It is my understanding that a namespace has to {{:require-macros}} itself to have its macros accessible automatically but this no longer seems to be accurate.
Given this minimal example
;; src/demo/lib.cljs
(ns demo.lib)
;; src/demo/lib.clj
(ns demo.lib)
(defmacro foo [& args]
`(prn ::macro))
;; src/demo/test.cljs
(ns demo.test
(:require [demo.lib :as lib]))
(lib/foo 1 2 3)
I would expect a warning for {{lib/foo}} since {{demo.lib}} has no {{:require-macros}} for its macros and the {{demo.test}} did not use {{:include-macros}} or {{:refer-macros}}.
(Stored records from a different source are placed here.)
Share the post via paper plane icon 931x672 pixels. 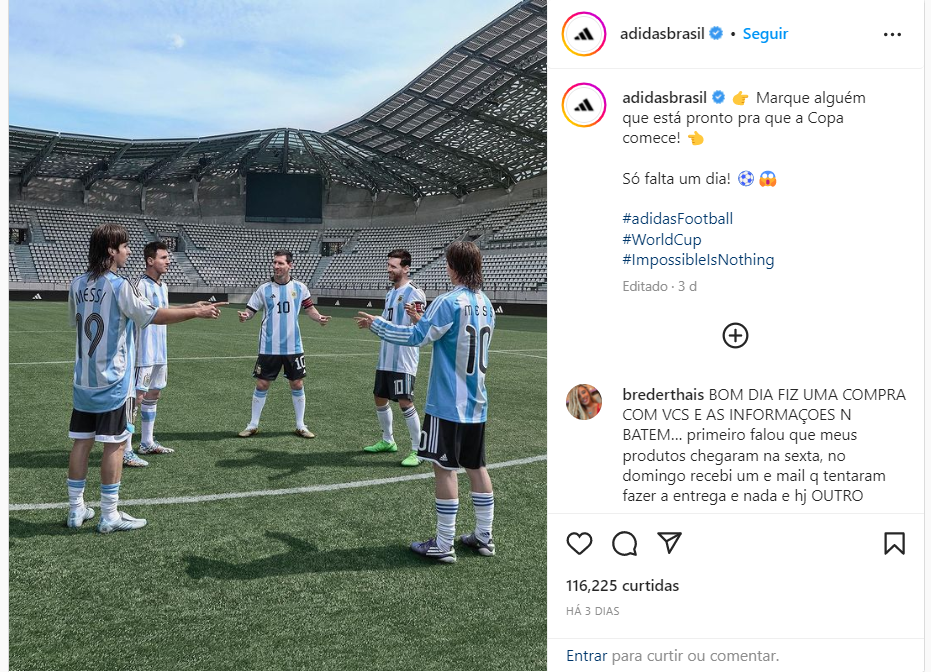coord(669,543)
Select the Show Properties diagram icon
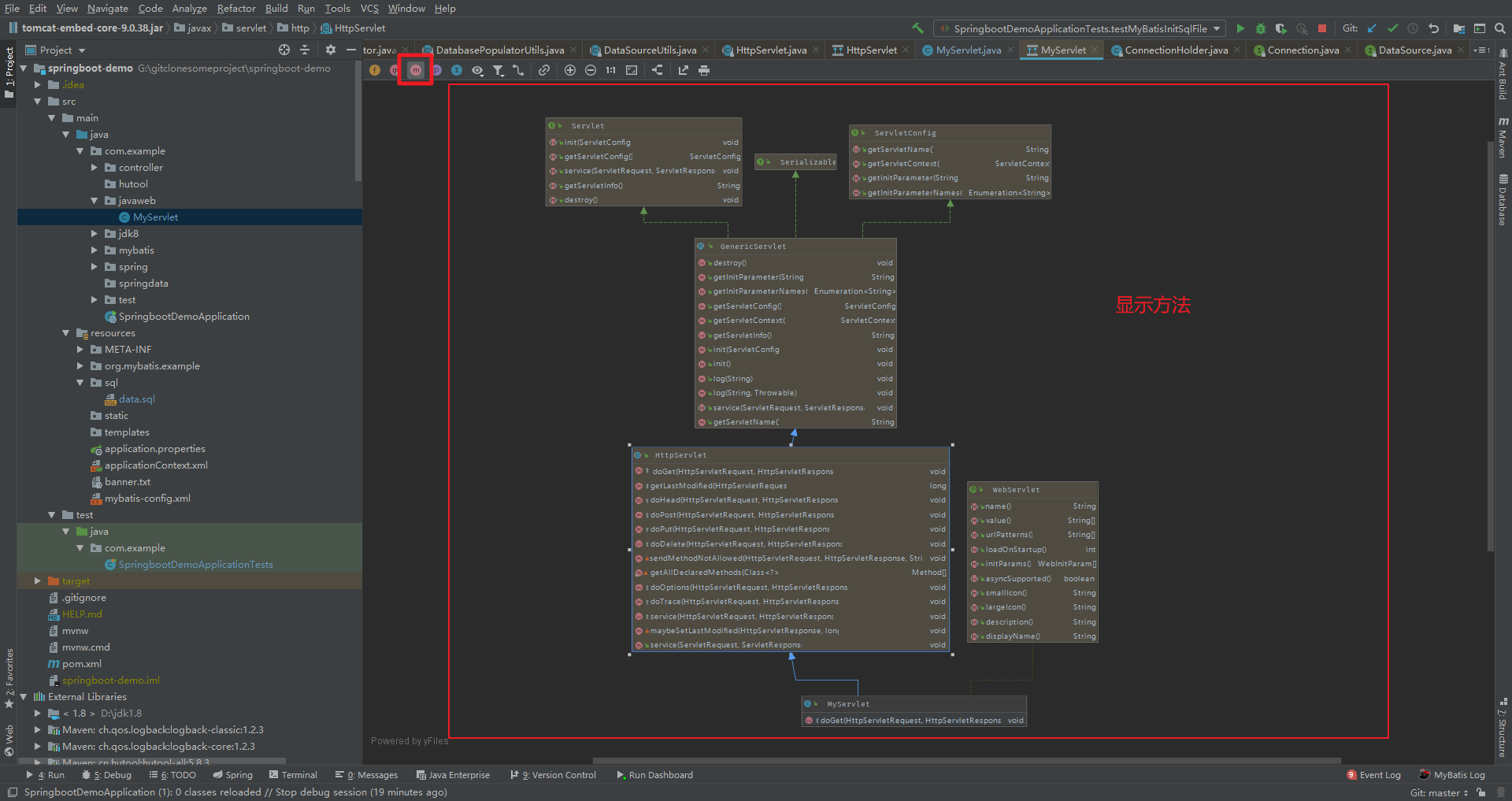Viewport: 1512px width, 801px height. [x=436, y=70]
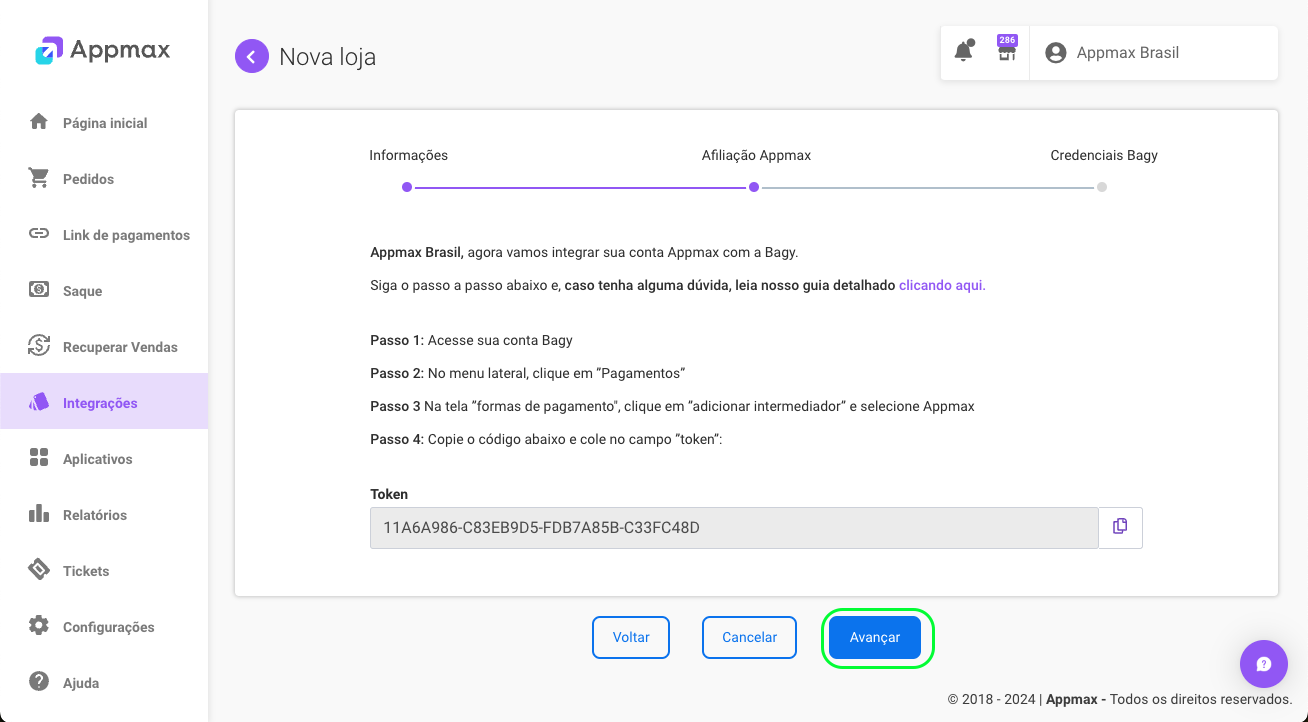Click the back arrow next to Nova loja
This screenshot has height=722, width=1308.
(251, 56)
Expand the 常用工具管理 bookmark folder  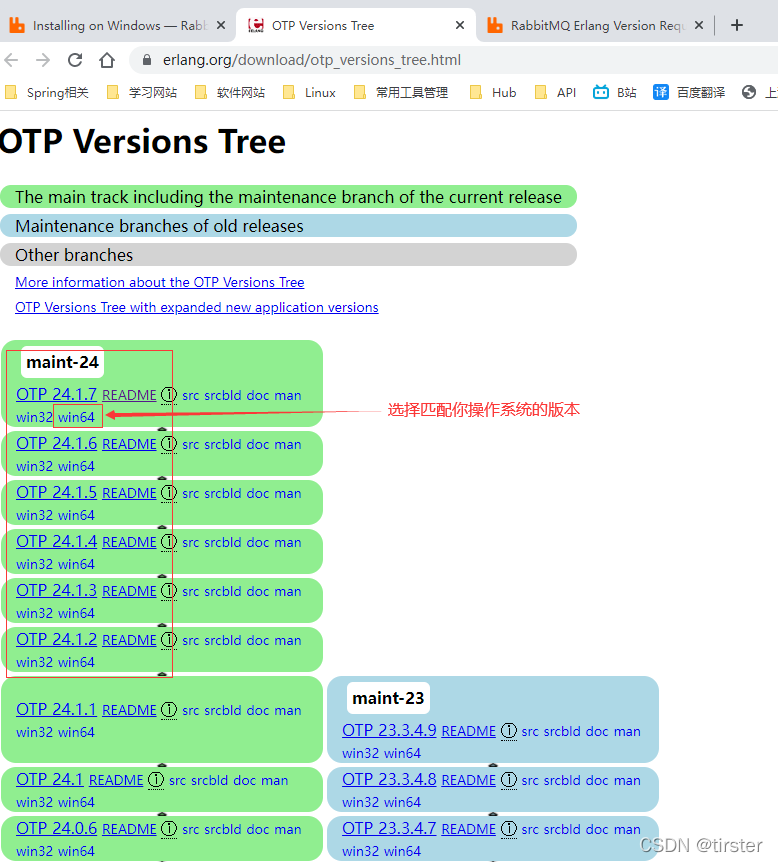401,92
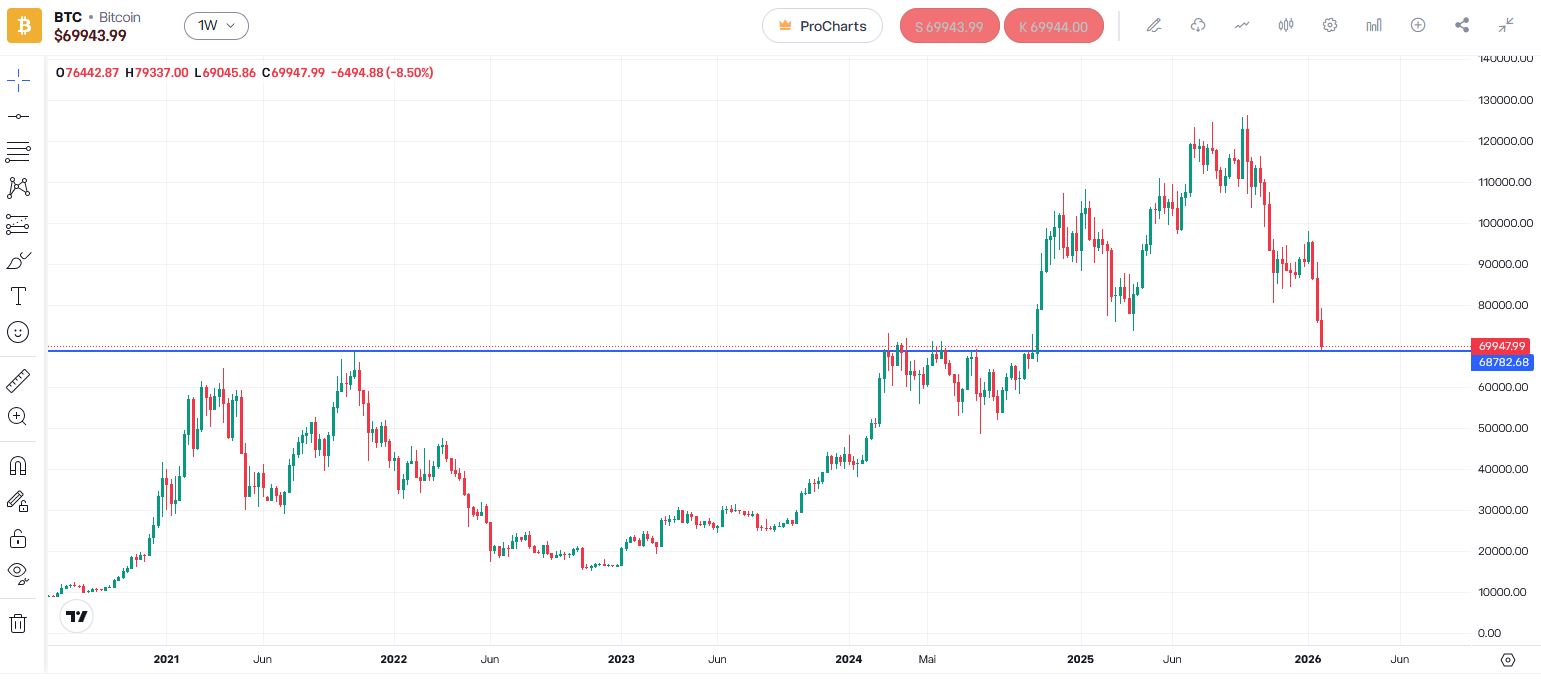Open the Fibonacci retracement tools
The height and width of the screenshot is (679, 1541).
(18, 152)
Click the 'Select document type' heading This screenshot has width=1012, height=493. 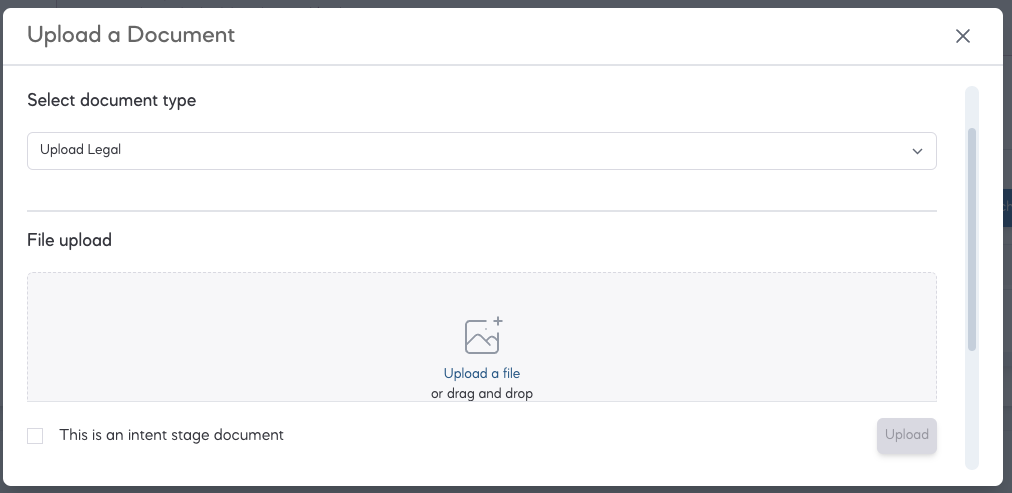[x=112, y=100]
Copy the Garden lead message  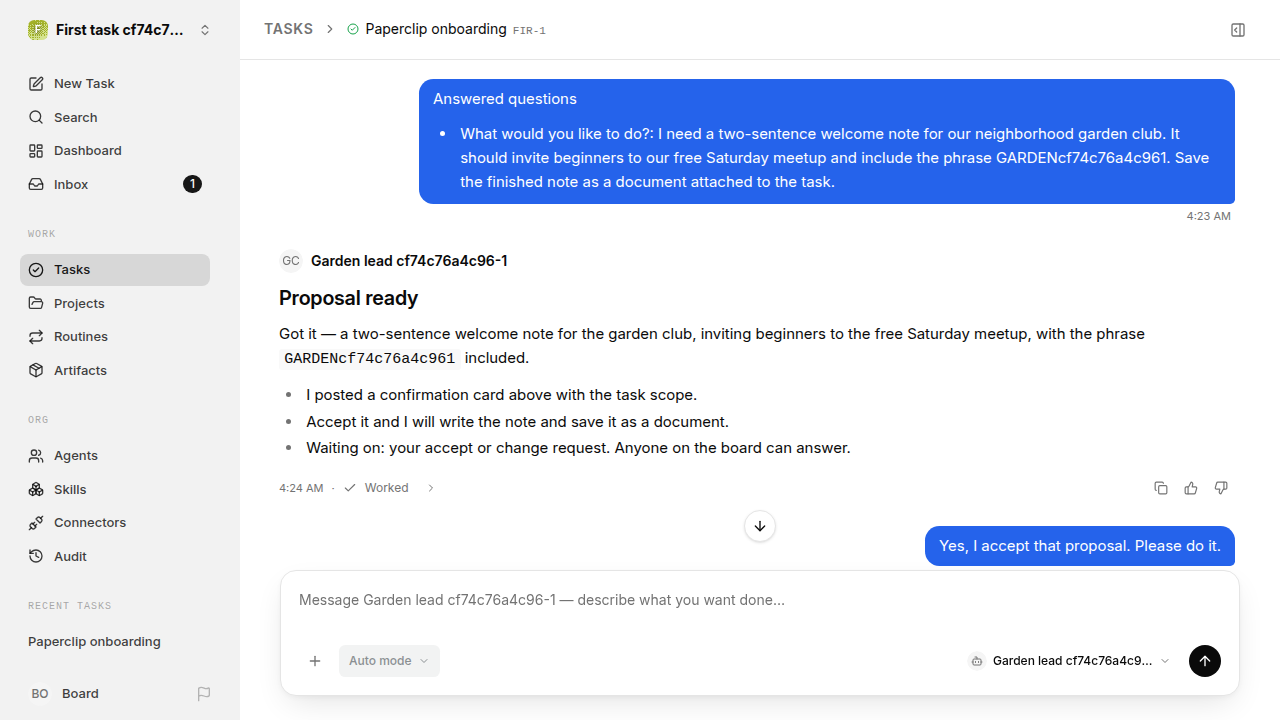1161,488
Compiling this via the build API does in fact produce the expected warning but only iff the {{demo.lib}} CLJ namespace was not required anywhere else.
WARNING: Use of undeclared Var demo.lib/foo at line 5 src/demo/test.cljs
;; build.clj
(require '[cljs.build.api :as cljs])
;; (require 'demo.lib) ;; requiring this here removes the warning
(cljs/build
"src"
{:output-dir "out"
:optimizations :none
:verbose true})
Enabling the {{(require 'demo.lib)}} in the {{build.clj}} causes the warning to disappear and the code uses the macro properly.
Some popular libraries (eg. devcards) do not self-require but still work if the macro file was at least required somewhere else.
Is this intended behaviour or just accidental?